** Task brief **
Skip the pictures. Retype exactly, and only, the lines between the line holding "This screenshot has height=731, width=1509." and the last line below, inclusive.

(Saved data entries)

+++++

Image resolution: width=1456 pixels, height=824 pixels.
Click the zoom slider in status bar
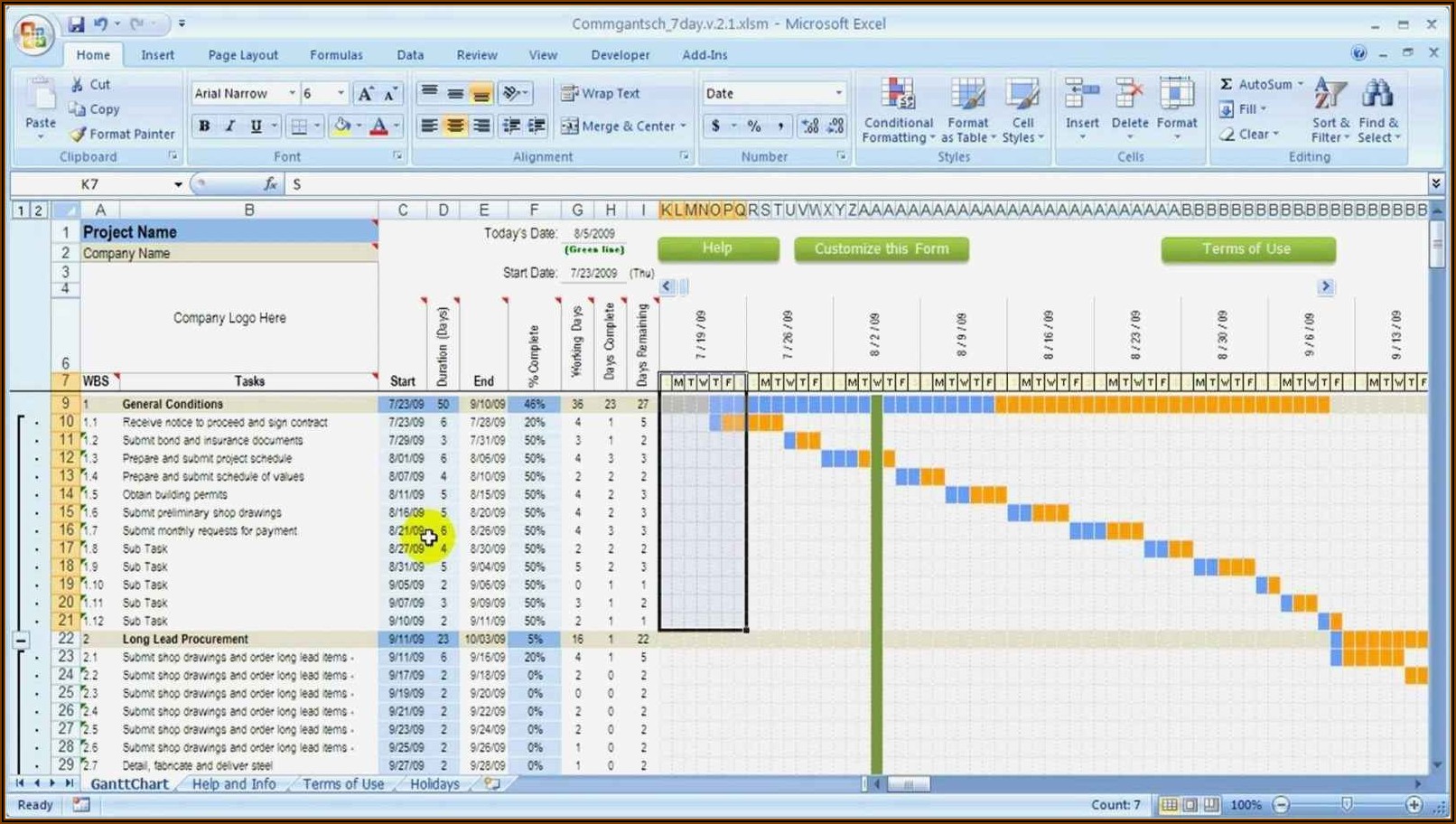click(1347, 804)
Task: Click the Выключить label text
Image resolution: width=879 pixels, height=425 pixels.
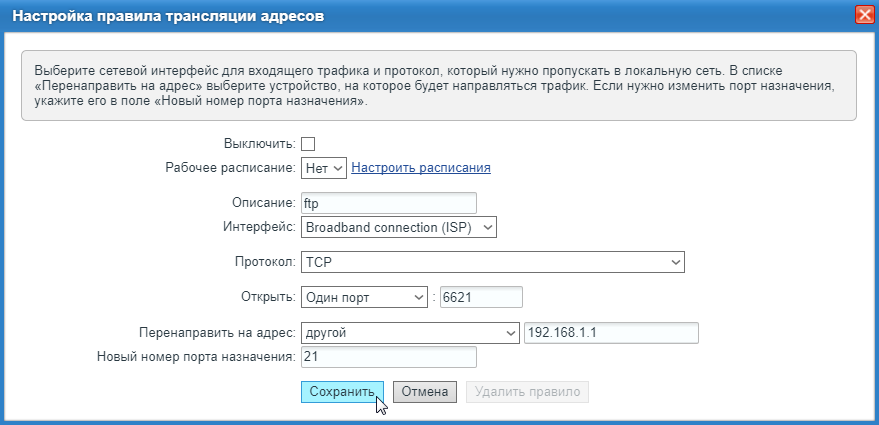Action: [259, 144]
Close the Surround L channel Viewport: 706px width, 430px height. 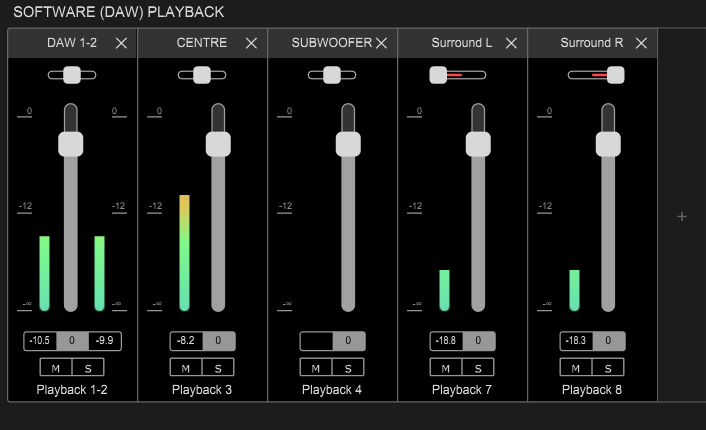511,43
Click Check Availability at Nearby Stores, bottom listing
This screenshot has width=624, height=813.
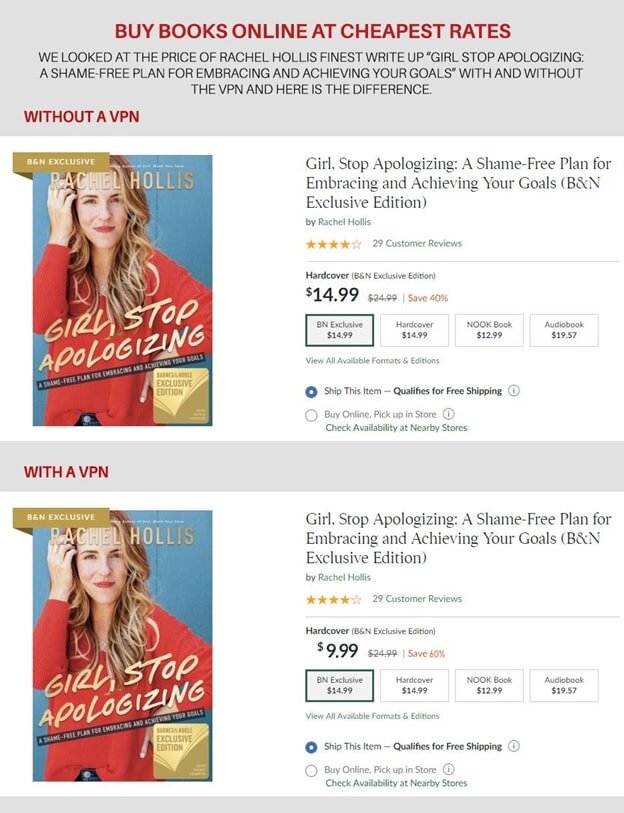point(396,783)
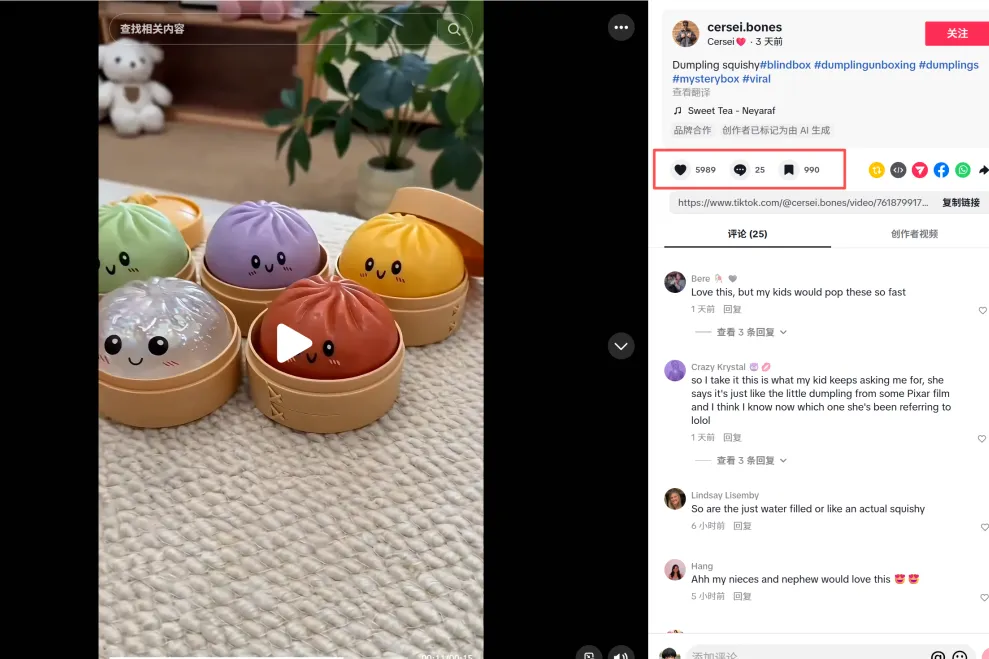Like Crazy Krystal's comment with the heart

[x=982, y=438]
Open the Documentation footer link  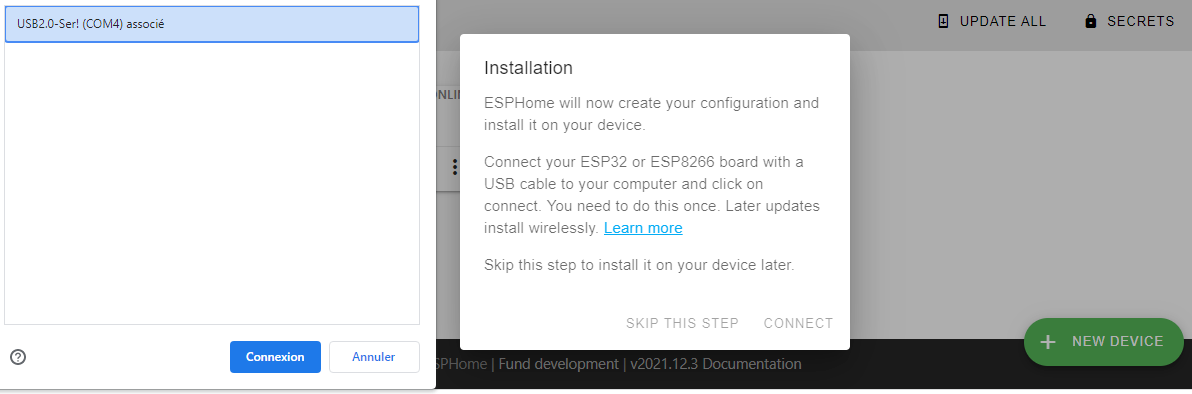(x=752, y=364)
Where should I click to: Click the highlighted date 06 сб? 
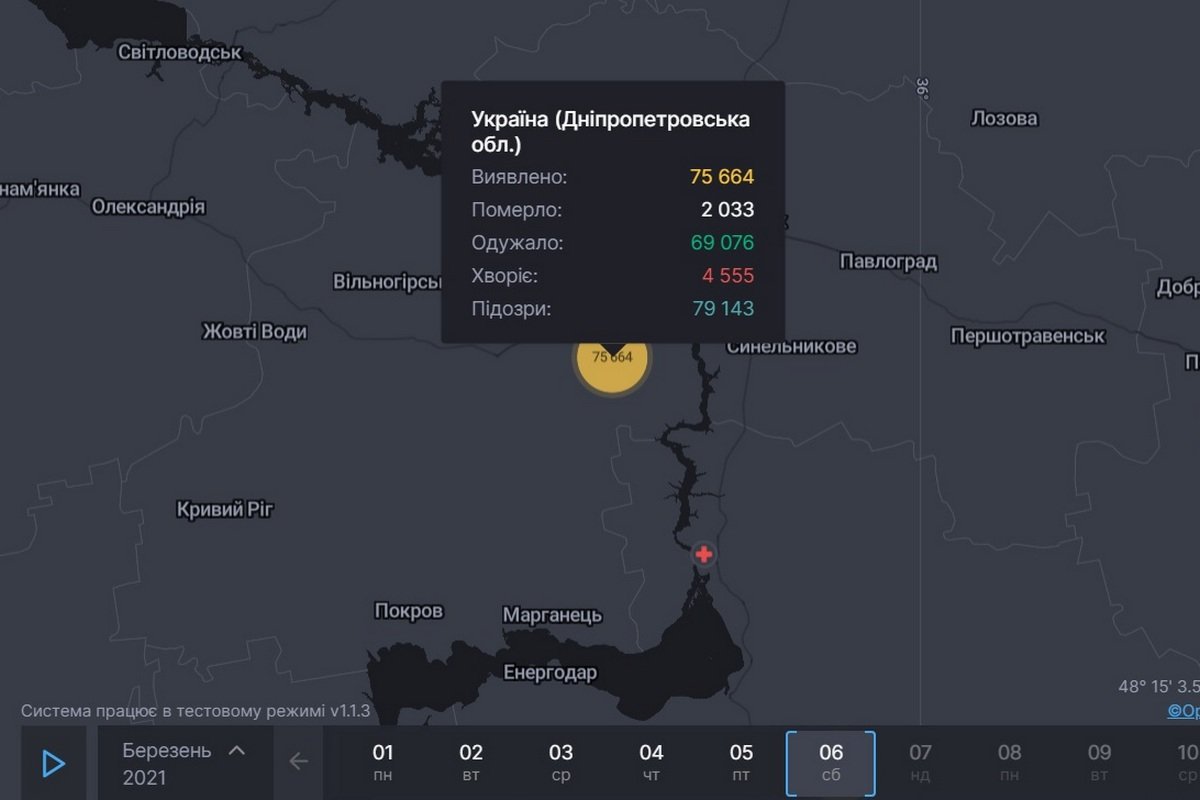coord(830,762)
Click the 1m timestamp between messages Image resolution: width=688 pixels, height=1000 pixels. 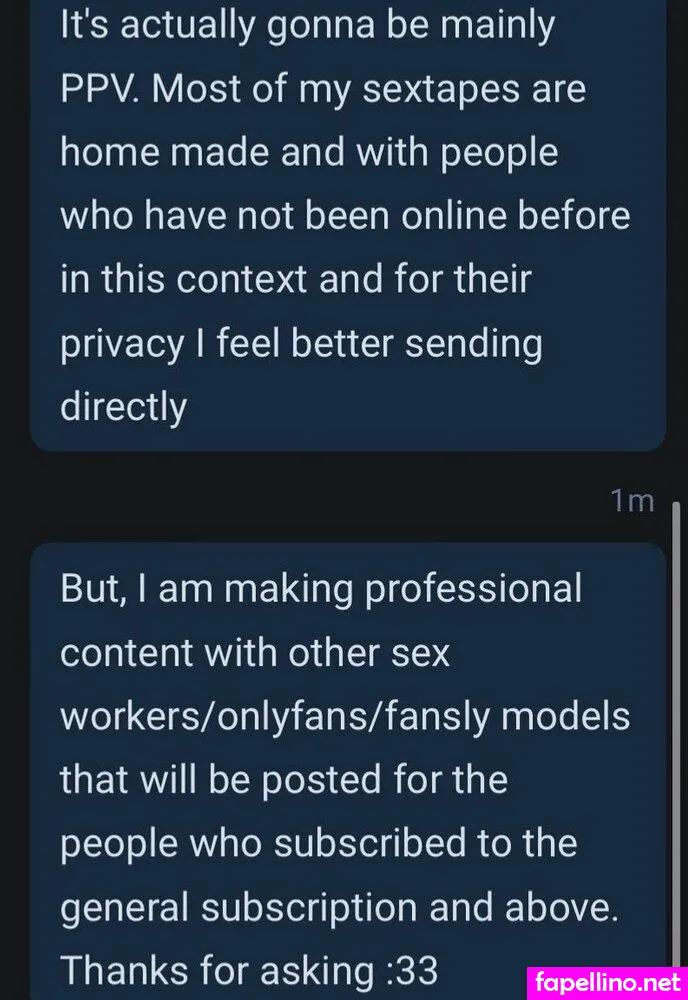632,500
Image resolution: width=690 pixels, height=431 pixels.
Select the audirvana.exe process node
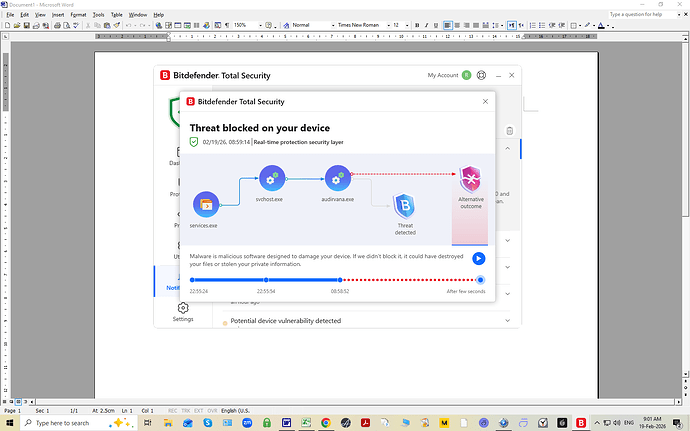click(338, 179)
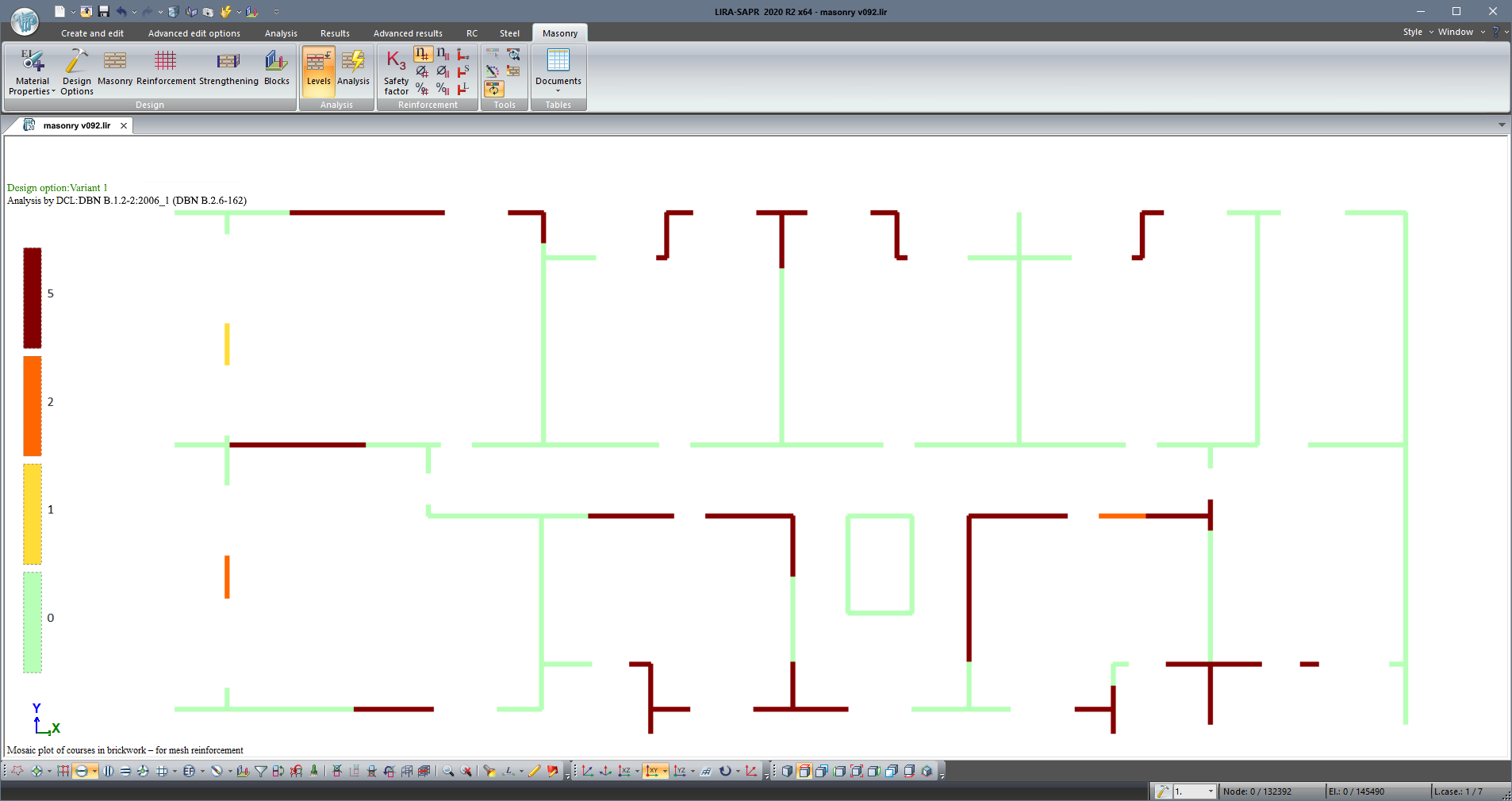Image resolution: width=1512 pixels, height=801 pixels.
Task: Show the Safety factor K3 mosaic
Action: point(396,71)
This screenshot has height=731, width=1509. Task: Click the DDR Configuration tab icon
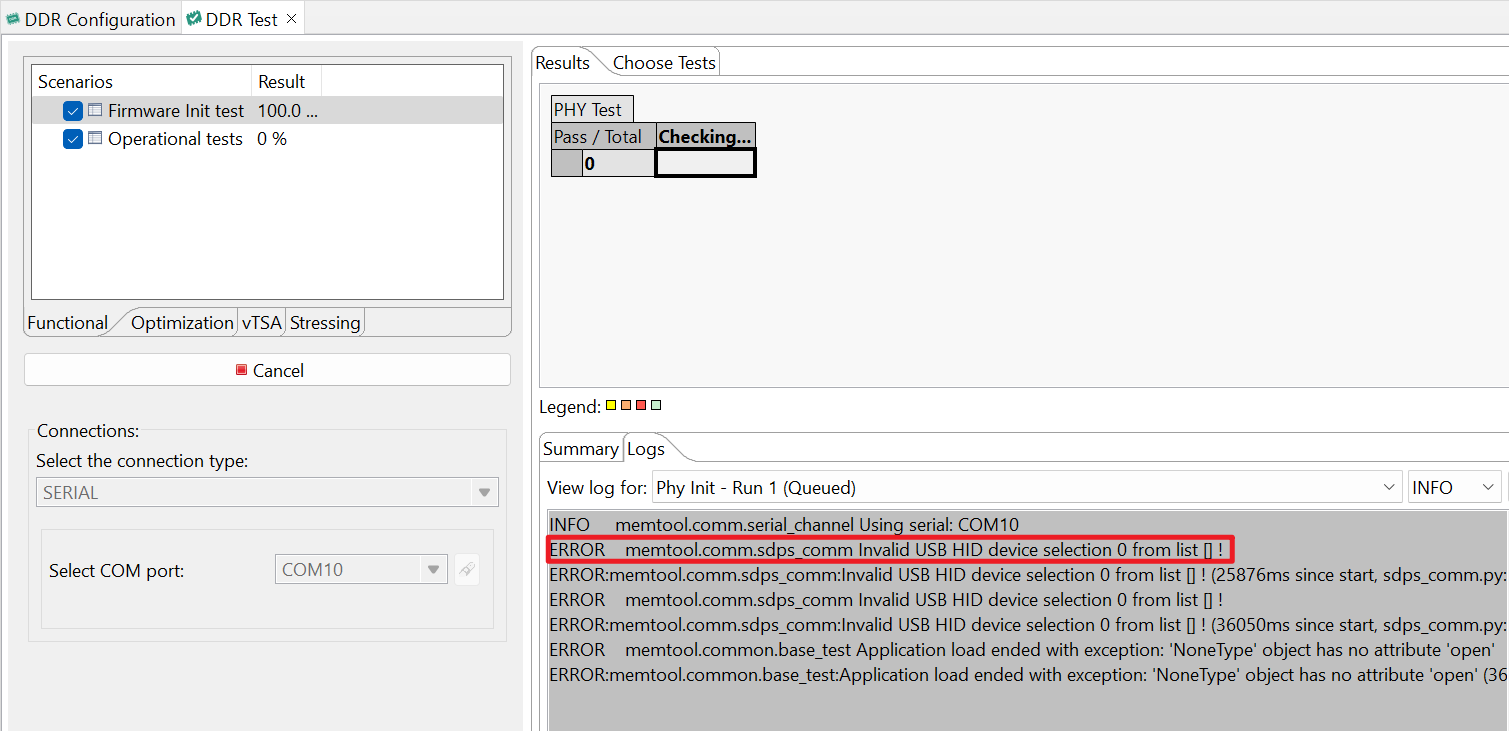coord(14,18)
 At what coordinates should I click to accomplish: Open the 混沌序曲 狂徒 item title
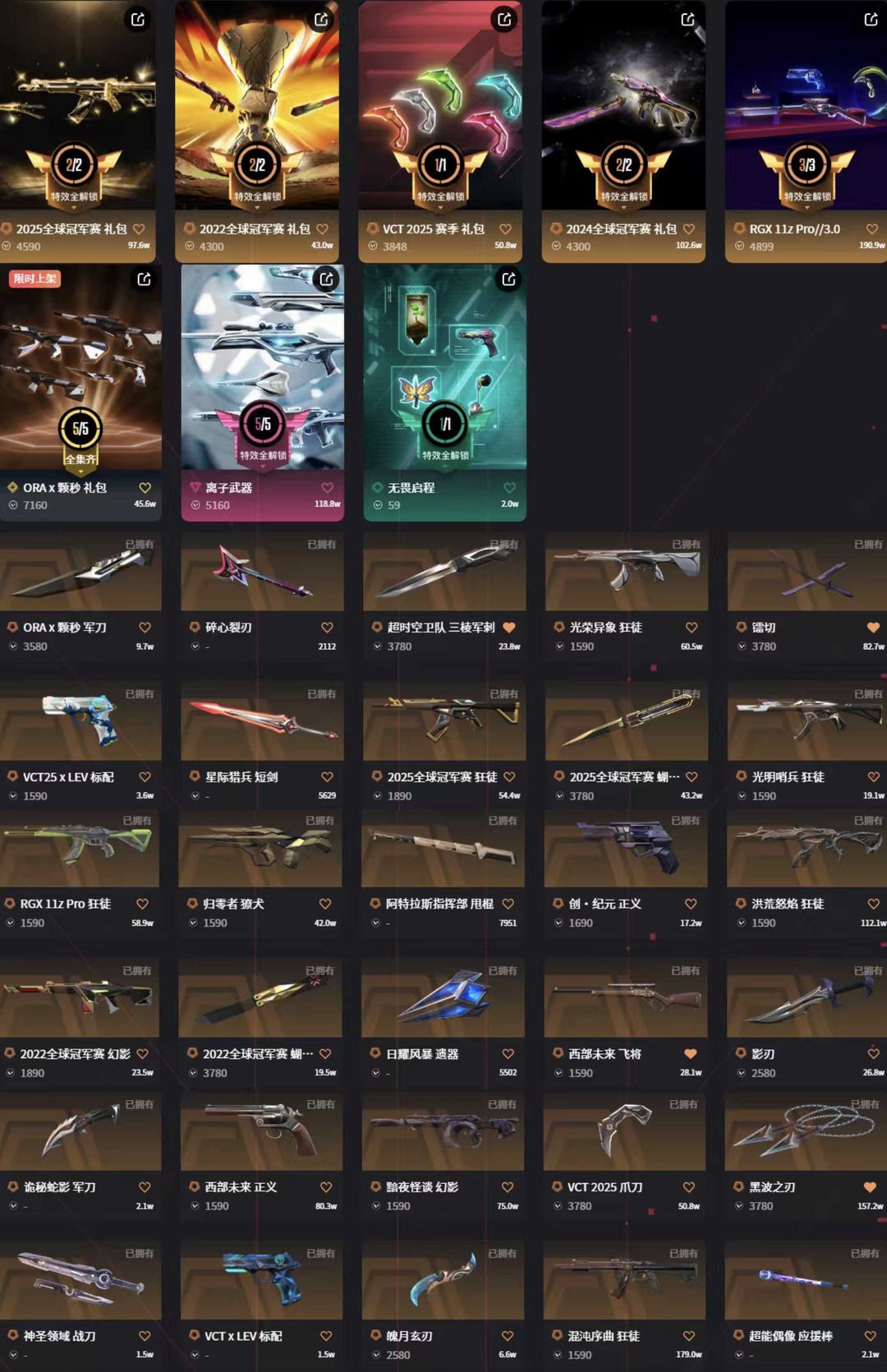[x=604, y=1336]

+++++

** Exercise result **
This screenshot has height=731, width=1509. Task: Click the DDR Configuration tab icon
coord(14,18)
 At what coordinates should I click to accomplish: Open the 混沌序曲 狂徒 item title
[x=604, y=1336]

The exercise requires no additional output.